Source data:
*** Begin section ***
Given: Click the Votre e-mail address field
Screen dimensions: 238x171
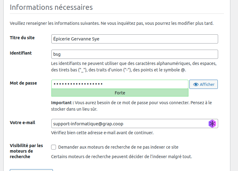Looking at the screenshot, I should [135, 124].
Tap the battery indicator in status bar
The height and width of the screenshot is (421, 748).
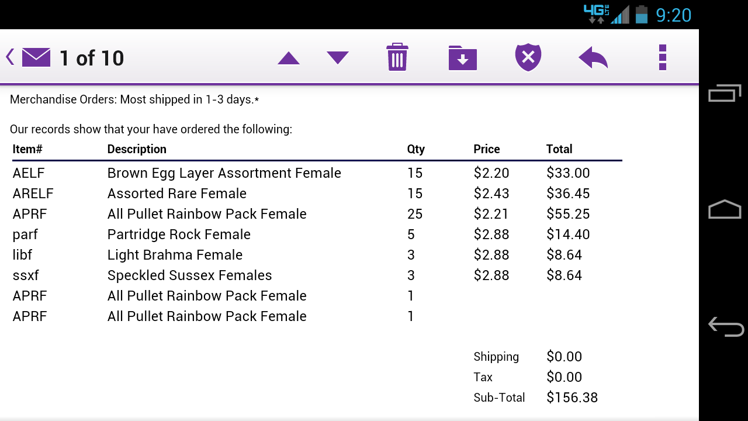coord(642,14)
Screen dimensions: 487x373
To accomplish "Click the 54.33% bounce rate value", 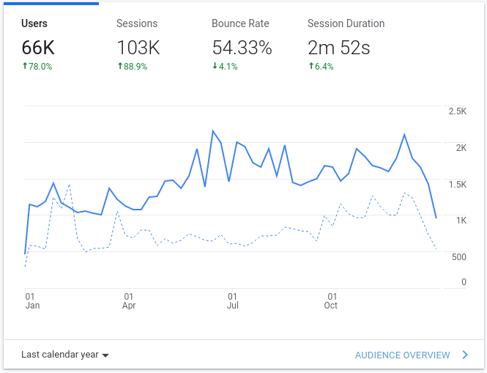I will [242, 48].
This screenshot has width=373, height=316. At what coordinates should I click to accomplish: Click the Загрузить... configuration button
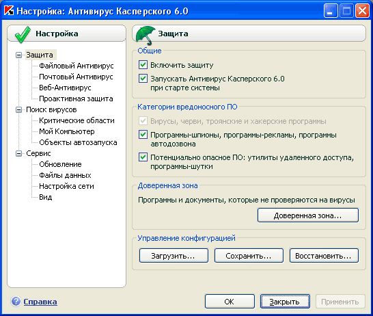pyautogui.click(x=174, y=256)
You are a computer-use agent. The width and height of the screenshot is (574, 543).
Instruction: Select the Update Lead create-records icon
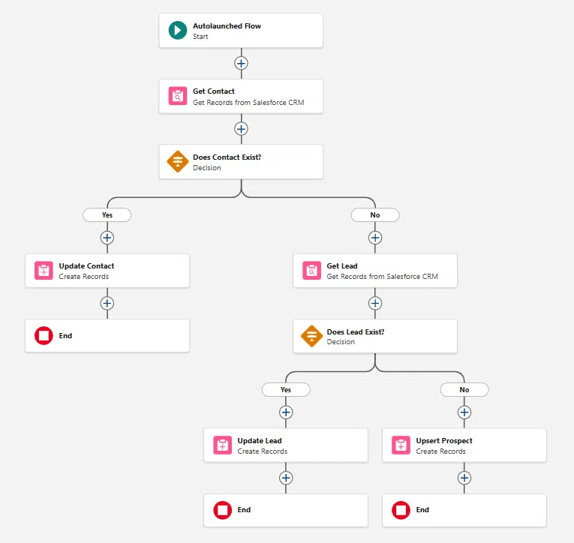(222, 445)
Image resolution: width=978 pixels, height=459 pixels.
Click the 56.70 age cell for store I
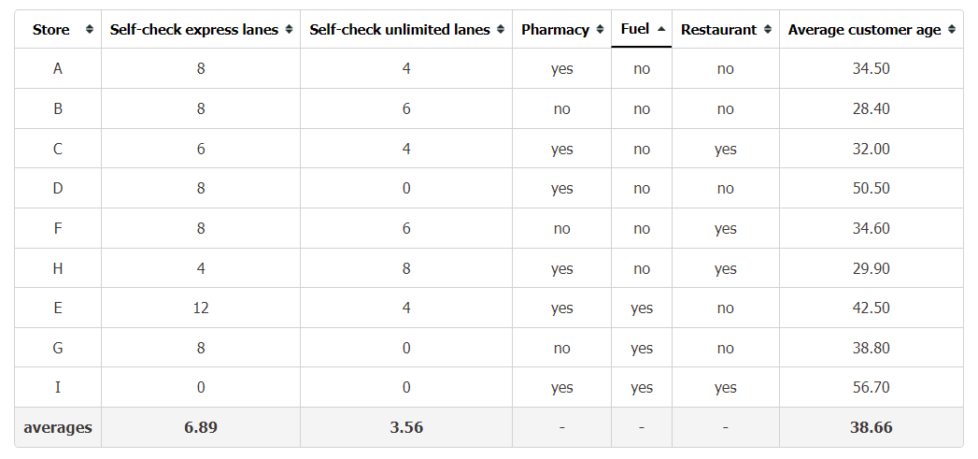click(x=871, y=387)
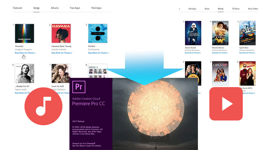Open the Thunder album cover
The width and height of the screenshot is (267, 150).
tap(25, 33)
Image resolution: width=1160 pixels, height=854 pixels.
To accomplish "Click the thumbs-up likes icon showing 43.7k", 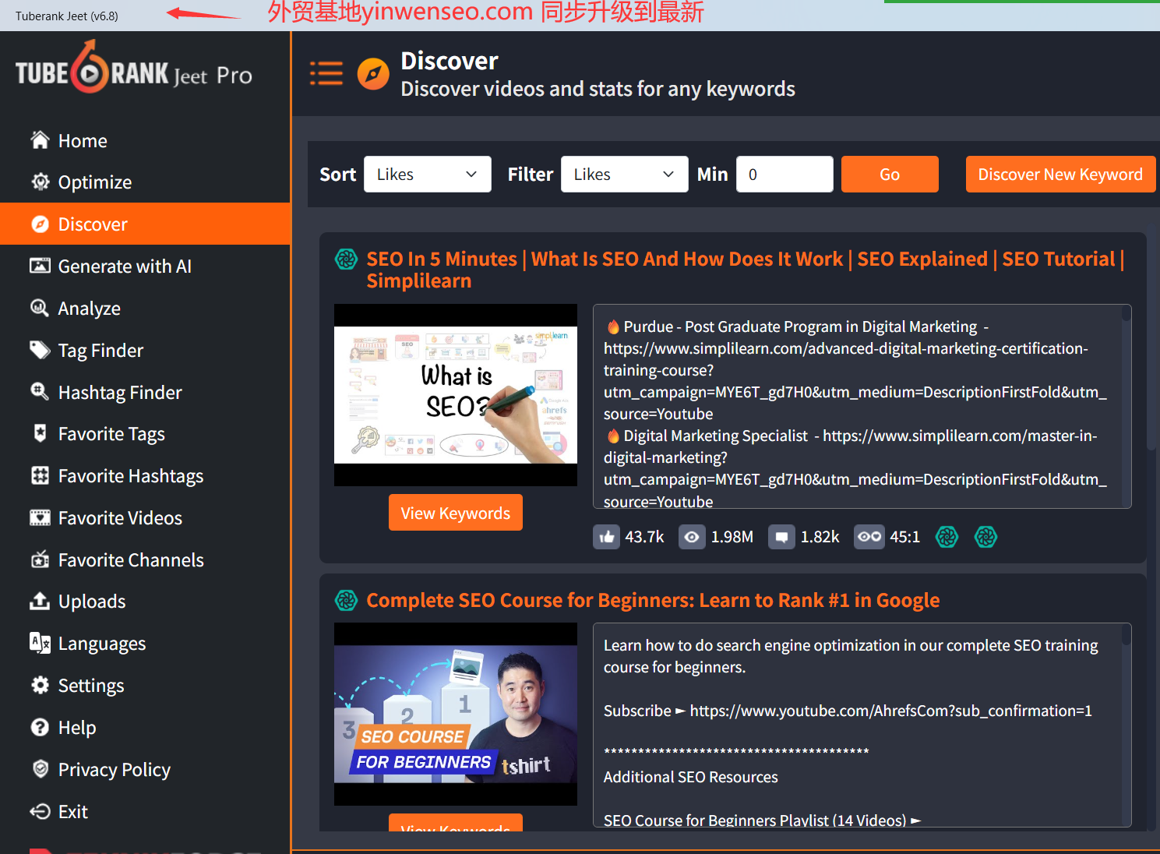I will click(606, 537).
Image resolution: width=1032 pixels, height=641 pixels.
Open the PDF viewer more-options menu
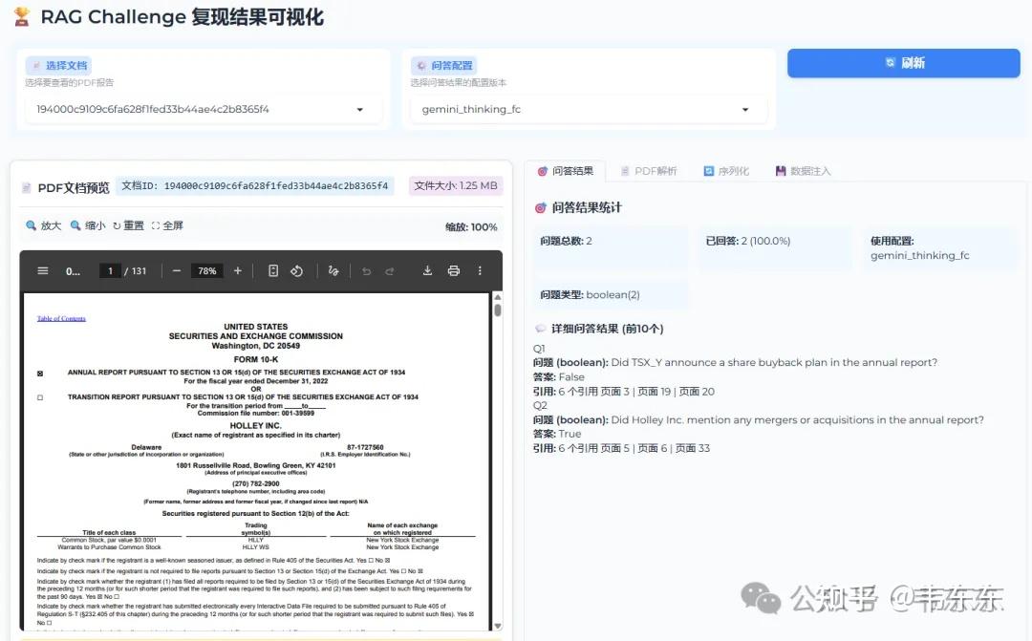coord(479,270)
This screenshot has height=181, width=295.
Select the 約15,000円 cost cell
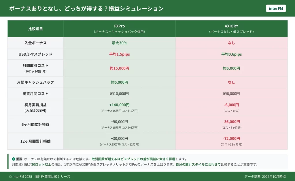(x=119, y=68)
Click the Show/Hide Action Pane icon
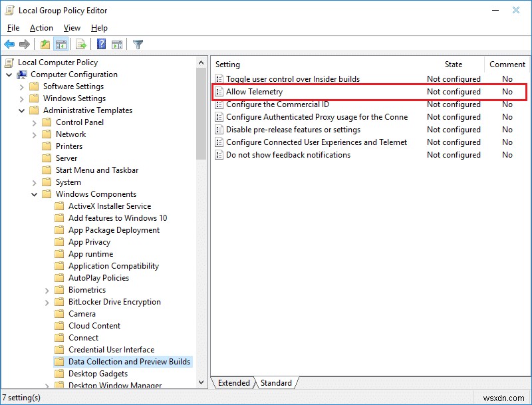This screenshot has width=532, height=405. [x=117, y=44]
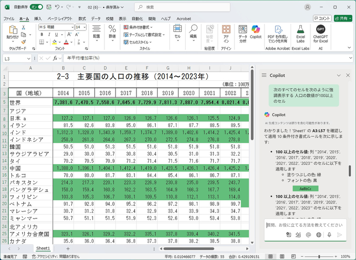Click the データ分析 (Analyze Data) icon
The image size is (356, 260).
243,33
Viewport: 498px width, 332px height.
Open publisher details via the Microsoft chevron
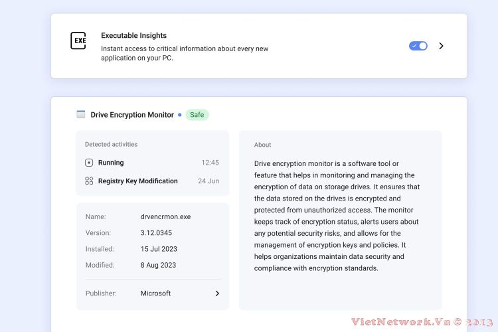(x=216, y=293)
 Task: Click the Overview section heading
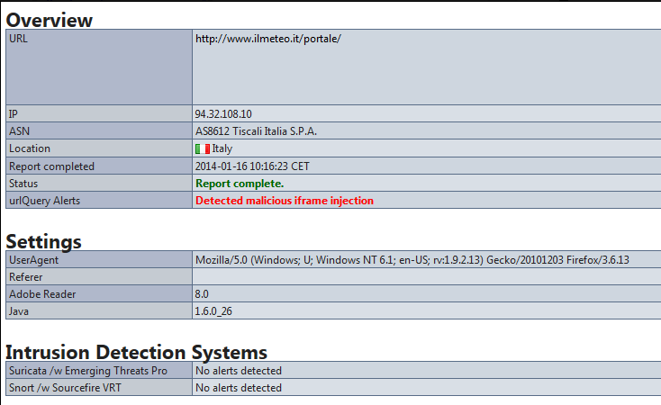(50, 19)
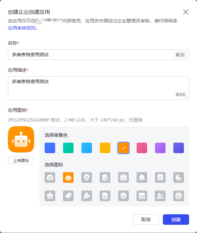
Task: Choose the lightbulb icon
Action: tap(87, 177)
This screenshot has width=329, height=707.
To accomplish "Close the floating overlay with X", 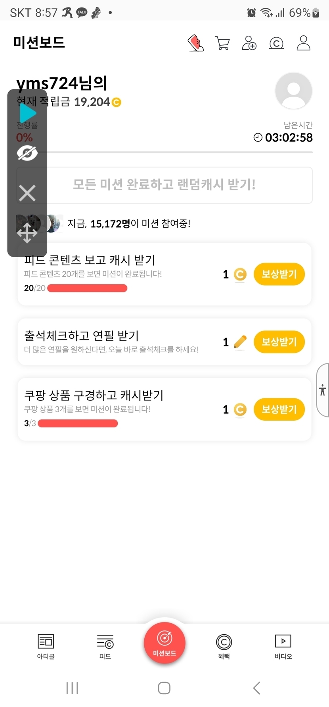I will pyautogui.click(x=27, y=193).
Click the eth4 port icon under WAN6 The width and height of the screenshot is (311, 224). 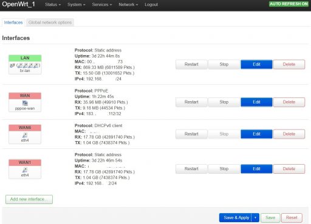(25, 135)
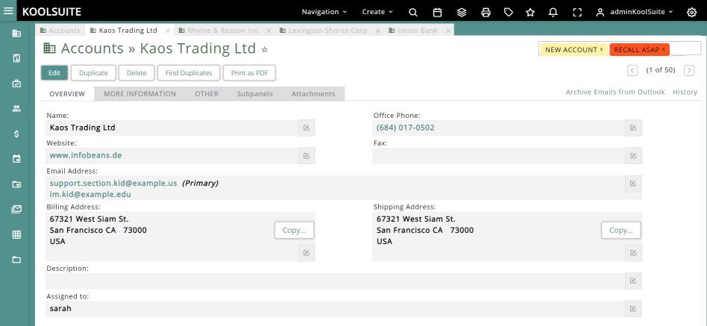The image size is (707, 326).
Task: Open favorites star in top bar
Action: point(530,12)
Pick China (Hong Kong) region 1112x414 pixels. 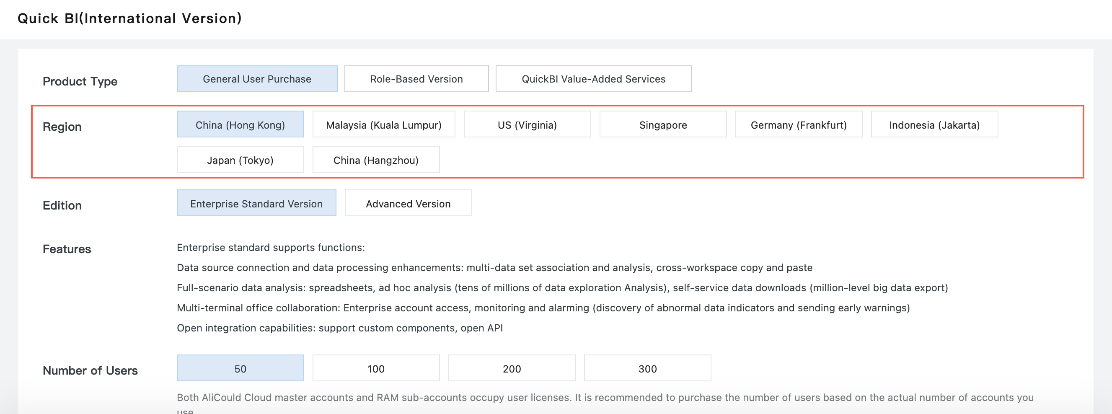click(240, 124)
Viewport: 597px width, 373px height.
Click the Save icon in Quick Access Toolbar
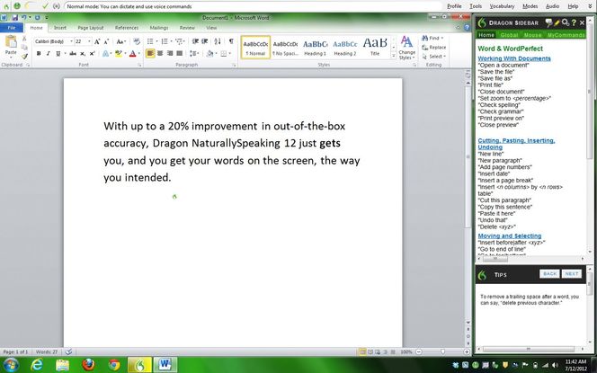[17, 17]
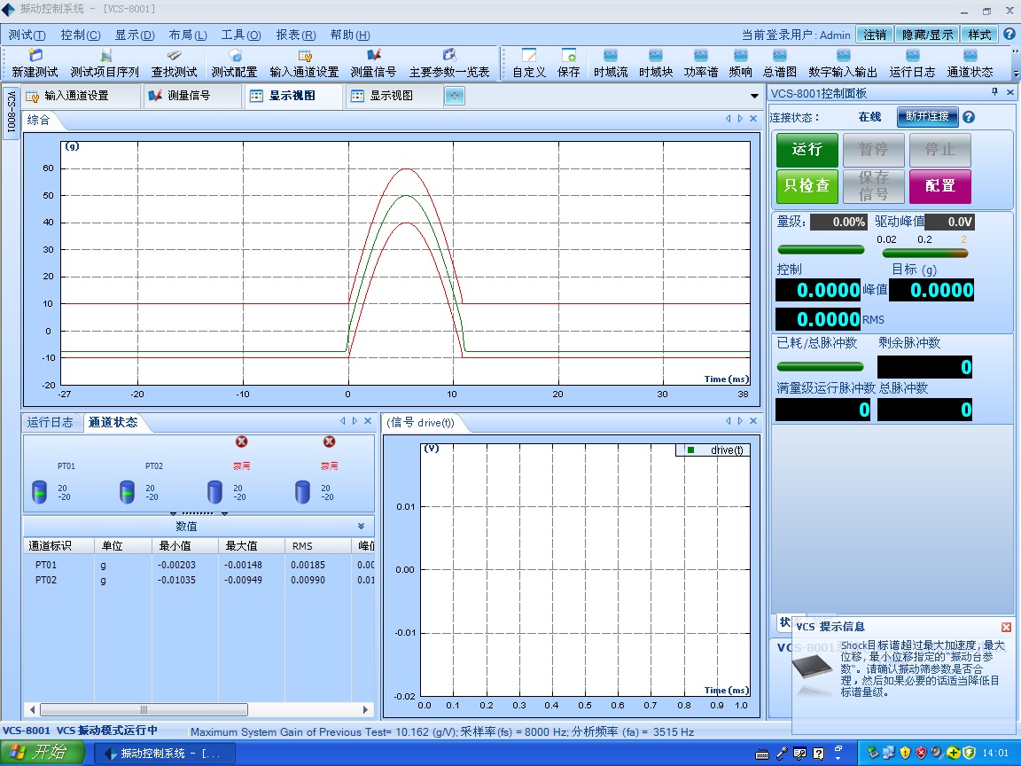Click the green 运行 button
Viewport: 1021px width, 766px height.
click(807, 150)
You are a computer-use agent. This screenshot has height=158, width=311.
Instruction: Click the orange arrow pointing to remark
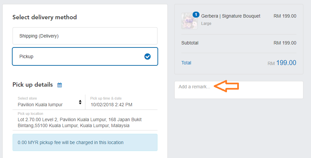[x=226, y=86]
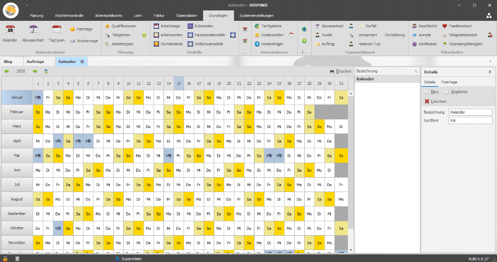Go to the previous year with green left arrow

[7, 71]
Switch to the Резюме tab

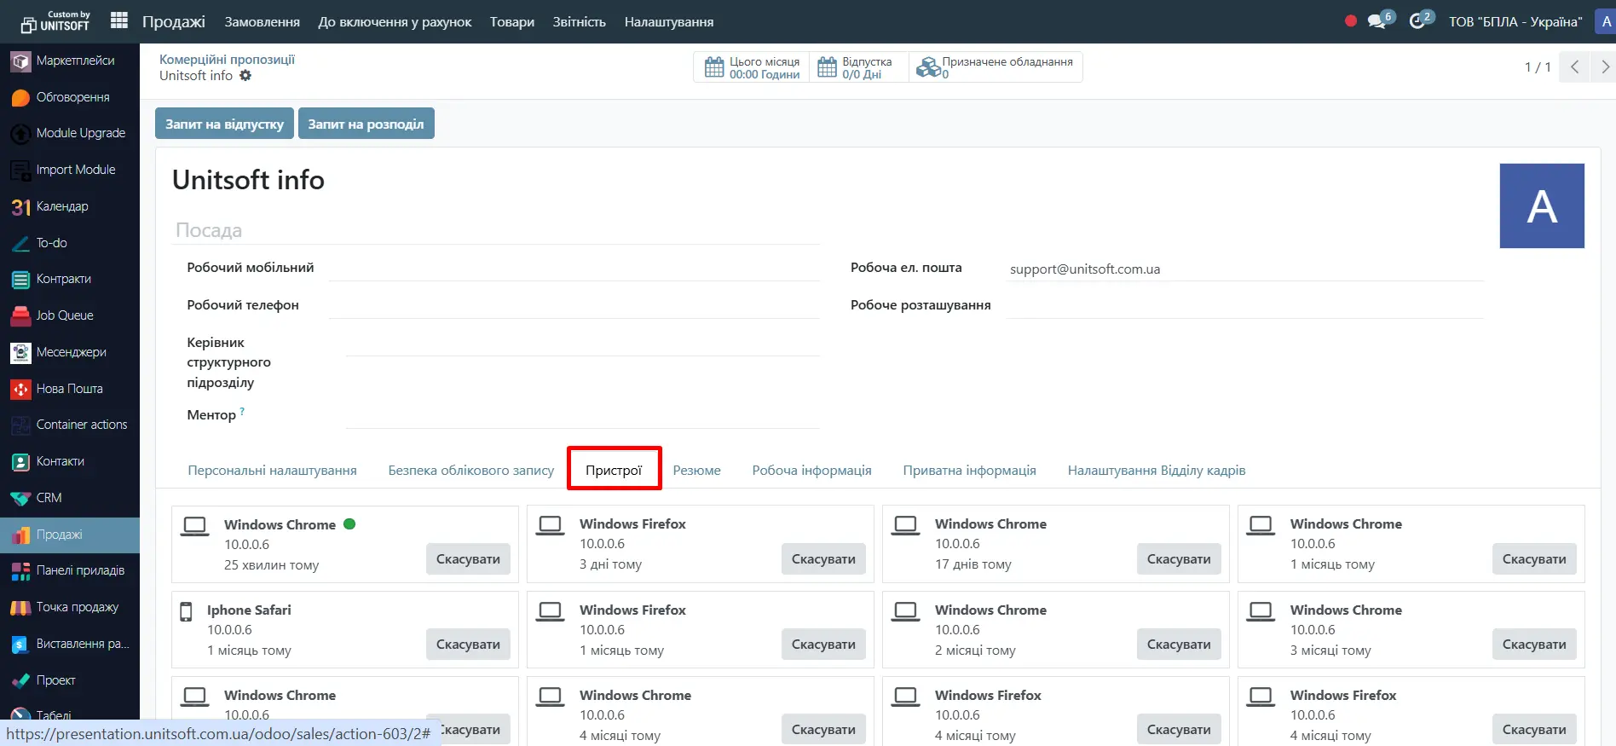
*** End section ***
Work to be completed:
Each line above with the word "computer" needs to be copied.

Exercise result:
You are a computer-use agent. The width and height of the screenshot is (574, 543).
You are a computer-use agent. This screenshot has height=158, width=311.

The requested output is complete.